Despite the pain of losing some critical games in September, going 87-75 overall was a large leap for a club that went 71-91 in 2013 and hadn't enjoyed a winning season since 2009.
"I think that's a tremendous step forward," McClendon said. "Particularly for where we've come from when I took this job. Are we there yet? Are we where we want to be as far as being that quality championship club year in and year out? No. There's a lot of work that still has to be done. But it sure is a step in the right direction."
Most promising is the fact that the Mariners should bring back almost the entire core group next season. Robinson Cano and Felix Hernandez are early into long-term deals, Hisashi Iwakuma and Fernando Rodney have another year on their contracts, and the rest of this season's group consists largely of young players still under team control.
The only free agents are veteran pitchers Chris Young and Joe Beimel, designated hitters Kendrys Morales and Corey Hart, outfielders Endy Chavez and Chris Denorfia, and third-string catcher Humberto Quintero.
With Hernandez and Iwakuma joined by promising rookies Roenis Elias, James Paxton and Taijuan Walker, the rotation should be strong and deep again.

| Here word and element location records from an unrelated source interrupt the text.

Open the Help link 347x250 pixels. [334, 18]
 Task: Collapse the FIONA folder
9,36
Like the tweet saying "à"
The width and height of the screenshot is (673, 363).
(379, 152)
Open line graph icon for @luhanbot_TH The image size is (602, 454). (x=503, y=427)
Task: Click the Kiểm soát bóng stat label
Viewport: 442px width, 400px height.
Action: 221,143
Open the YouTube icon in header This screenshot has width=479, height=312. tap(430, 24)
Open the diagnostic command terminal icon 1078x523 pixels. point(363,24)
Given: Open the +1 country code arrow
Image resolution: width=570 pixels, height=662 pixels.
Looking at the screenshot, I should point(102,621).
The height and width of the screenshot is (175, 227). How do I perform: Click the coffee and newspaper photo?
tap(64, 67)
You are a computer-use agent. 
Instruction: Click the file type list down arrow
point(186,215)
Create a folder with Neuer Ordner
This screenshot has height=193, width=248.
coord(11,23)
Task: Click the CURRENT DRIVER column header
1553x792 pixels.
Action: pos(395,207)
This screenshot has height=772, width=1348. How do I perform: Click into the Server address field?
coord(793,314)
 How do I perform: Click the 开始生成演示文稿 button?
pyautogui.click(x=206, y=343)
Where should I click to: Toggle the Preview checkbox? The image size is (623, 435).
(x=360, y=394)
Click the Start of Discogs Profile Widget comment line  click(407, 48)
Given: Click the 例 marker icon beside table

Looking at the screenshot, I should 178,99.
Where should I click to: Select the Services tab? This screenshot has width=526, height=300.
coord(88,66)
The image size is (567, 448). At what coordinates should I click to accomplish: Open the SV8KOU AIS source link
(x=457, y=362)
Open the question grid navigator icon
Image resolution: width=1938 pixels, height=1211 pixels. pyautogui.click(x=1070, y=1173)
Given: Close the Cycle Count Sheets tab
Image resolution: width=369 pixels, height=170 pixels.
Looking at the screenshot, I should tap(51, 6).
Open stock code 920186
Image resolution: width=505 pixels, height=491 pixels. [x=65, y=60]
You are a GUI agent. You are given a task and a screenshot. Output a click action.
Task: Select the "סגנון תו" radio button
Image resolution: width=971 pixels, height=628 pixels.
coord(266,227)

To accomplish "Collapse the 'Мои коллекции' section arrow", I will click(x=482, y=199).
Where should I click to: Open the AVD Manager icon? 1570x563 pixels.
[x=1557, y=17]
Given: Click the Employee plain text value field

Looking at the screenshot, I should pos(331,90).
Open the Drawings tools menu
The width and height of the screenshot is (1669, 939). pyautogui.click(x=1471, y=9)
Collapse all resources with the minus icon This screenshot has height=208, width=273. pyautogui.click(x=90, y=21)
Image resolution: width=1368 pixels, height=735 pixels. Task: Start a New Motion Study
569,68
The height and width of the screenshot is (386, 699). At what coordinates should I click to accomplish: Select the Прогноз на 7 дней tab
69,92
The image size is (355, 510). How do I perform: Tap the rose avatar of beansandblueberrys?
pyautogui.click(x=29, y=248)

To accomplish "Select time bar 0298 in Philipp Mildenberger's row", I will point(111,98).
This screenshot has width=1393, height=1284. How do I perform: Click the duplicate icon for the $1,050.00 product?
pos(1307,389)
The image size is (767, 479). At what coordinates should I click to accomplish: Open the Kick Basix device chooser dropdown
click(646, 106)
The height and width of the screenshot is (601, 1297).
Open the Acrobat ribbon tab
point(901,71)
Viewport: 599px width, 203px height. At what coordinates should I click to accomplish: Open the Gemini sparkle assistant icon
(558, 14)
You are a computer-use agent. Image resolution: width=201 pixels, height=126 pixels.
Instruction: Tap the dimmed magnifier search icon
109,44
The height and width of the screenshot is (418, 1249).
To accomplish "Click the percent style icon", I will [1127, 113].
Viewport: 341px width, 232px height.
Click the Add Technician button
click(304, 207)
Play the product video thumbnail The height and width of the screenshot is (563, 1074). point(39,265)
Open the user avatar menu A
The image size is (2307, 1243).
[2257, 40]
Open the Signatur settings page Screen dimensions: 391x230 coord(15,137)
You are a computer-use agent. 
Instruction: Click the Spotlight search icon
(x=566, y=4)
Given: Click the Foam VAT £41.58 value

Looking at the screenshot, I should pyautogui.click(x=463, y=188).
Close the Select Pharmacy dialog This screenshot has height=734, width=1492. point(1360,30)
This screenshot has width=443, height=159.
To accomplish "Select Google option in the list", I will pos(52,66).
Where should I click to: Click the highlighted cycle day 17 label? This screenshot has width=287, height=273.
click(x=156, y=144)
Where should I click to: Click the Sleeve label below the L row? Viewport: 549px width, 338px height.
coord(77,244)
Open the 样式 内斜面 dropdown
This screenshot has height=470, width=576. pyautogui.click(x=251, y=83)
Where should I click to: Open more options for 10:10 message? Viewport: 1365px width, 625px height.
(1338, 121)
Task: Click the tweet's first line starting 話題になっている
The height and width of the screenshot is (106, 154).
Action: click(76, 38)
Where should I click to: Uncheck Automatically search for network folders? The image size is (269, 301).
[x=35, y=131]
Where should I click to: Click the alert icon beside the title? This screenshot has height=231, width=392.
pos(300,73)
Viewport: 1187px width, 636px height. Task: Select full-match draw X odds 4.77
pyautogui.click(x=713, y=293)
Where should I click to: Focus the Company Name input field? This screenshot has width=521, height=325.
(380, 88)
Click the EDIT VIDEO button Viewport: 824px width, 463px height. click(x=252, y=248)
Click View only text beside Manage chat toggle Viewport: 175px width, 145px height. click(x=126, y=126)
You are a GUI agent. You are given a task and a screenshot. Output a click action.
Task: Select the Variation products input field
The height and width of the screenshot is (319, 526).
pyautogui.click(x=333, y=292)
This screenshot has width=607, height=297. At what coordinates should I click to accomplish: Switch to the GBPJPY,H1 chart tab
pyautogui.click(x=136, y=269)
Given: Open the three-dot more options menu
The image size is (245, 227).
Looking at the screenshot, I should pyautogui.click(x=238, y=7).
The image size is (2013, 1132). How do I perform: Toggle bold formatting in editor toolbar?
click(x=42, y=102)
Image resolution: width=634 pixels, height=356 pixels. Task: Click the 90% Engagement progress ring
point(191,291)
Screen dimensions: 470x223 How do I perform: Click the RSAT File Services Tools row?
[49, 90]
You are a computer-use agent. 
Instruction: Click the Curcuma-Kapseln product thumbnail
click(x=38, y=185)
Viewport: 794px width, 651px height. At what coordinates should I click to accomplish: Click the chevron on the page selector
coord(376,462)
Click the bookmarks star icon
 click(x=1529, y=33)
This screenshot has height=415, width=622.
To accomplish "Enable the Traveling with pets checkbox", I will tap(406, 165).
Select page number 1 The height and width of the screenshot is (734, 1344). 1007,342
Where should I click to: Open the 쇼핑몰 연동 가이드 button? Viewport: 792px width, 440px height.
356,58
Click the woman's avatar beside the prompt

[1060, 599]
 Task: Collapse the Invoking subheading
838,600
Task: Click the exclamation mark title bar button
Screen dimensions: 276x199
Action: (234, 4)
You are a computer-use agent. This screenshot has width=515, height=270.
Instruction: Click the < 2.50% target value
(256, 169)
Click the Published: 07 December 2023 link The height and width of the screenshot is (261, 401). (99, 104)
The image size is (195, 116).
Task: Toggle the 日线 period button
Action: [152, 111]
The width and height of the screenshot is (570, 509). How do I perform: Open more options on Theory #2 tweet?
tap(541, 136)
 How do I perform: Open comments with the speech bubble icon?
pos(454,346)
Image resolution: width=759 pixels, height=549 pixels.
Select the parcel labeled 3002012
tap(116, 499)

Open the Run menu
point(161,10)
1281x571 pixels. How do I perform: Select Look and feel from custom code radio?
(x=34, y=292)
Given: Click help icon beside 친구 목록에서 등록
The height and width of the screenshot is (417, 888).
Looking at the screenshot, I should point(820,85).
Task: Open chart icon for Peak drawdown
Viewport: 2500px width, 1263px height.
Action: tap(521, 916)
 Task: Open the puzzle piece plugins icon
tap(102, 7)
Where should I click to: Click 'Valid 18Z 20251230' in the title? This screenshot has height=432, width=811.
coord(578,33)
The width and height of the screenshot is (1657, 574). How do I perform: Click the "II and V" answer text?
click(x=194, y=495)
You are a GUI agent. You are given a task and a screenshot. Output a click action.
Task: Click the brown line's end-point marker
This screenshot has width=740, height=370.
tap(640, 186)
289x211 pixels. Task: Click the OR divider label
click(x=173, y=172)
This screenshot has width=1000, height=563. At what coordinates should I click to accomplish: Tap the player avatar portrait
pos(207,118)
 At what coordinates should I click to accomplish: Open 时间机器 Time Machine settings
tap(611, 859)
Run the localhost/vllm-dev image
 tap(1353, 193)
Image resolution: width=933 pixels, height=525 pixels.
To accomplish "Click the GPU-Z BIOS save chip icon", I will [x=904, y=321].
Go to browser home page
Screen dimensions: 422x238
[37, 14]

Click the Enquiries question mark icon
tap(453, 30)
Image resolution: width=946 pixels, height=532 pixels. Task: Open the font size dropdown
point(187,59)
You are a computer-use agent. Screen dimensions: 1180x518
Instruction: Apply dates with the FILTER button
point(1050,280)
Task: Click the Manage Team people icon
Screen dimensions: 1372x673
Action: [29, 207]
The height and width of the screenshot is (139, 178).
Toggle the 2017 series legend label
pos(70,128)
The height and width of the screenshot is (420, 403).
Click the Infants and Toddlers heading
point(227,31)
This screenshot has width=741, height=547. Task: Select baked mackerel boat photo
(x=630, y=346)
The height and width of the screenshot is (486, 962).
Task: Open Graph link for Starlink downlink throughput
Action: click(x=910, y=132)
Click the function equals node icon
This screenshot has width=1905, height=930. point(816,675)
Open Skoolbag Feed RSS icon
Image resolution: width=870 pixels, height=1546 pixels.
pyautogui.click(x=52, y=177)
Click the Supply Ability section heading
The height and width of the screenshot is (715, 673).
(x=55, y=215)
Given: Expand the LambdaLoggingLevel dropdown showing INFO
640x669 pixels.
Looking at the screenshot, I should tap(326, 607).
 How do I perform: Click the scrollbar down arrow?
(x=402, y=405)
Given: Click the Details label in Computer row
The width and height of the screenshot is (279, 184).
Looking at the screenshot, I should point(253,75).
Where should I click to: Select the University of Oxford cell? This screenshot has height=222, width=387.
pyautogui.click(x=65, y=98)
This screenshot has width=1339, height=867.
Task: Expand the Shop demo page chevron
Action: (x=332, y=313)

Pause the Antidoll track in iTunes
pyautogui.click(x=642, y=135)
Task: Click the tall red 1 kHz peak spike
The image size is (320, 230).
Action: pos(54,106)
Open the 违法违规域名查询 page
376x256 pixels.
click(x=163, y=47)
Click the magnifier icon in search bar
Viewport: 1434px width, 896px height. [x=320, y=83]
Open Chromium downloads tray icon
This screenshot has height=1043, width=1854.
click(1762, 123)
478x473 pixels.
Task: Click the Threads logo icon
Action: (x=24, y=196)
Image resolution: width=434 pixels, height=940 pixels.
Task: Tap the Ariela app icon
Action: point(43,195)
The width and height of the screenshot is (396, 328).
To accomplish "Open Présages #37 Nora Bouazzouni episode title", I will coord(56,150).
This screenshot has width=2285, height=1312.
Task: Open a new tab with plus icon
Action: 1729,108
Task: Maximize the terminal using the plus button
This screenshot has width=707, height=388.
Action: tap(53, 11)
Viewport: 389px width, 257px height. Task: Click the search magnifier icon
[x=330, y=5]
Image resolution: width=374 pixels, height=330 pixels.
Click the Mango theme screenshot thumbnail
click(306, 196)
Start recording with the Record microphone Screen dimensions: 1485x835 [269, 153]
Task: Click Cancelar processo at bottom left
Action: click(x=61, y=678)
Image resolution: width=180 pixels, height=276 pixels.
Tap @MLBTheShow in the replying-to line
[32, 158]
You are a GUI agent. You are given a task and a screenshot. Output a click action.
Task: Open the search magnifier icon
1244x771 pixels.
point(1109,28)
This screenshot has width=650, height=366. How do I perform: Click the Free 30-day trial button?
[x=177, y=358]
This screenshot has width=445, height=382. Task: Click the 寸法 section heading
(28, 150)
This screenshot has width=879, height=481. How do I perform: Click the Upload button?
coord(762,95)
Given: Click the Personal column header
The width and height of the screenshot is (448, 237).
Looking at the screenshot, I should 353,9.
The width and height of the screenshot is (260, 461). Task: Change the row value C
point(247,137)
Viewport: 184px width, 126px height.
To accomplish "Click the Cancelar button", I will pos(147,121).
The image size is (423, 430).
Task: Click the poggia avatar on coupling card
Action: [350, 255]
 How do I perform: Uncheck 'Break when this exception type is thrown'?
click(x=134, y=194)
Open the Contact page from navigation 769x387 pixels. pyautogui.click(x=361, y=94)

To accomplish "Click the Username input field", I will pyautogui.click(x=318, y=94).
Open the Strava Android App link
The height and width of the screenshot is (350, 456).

And that doesn't even take into account 2012 first-round Draft pick Danny Hultzen, who is throwing well in Arizona as he recovers from shoulder surgery that caused him to miss all of 2014, or the possibility of converting Tom Wilhelmsen to a starting role or adding further through free agency.
The AL's best bullpen also figures to be well stocked, with only Beimel no longer under contract from a group that added several hard-throwing rookies in midseason in Brandon Maurer and Carson Smith. And Beimel said on Sunday that he's already told general manager Jack Zduriencik he'd love to return, and Young also indicated that he'd like to rejoin the rotation if things work out.
Clearly, the offseason focus will again be on adding offense, but McClendon said that playing tough games in a playoff chase this season should help everyone be better going forward.
"No question," he said. "And not just the younger players. All of us should be better. Your past should prepare you for your future, and I believe this will prepare us for our future. And our future is very bright."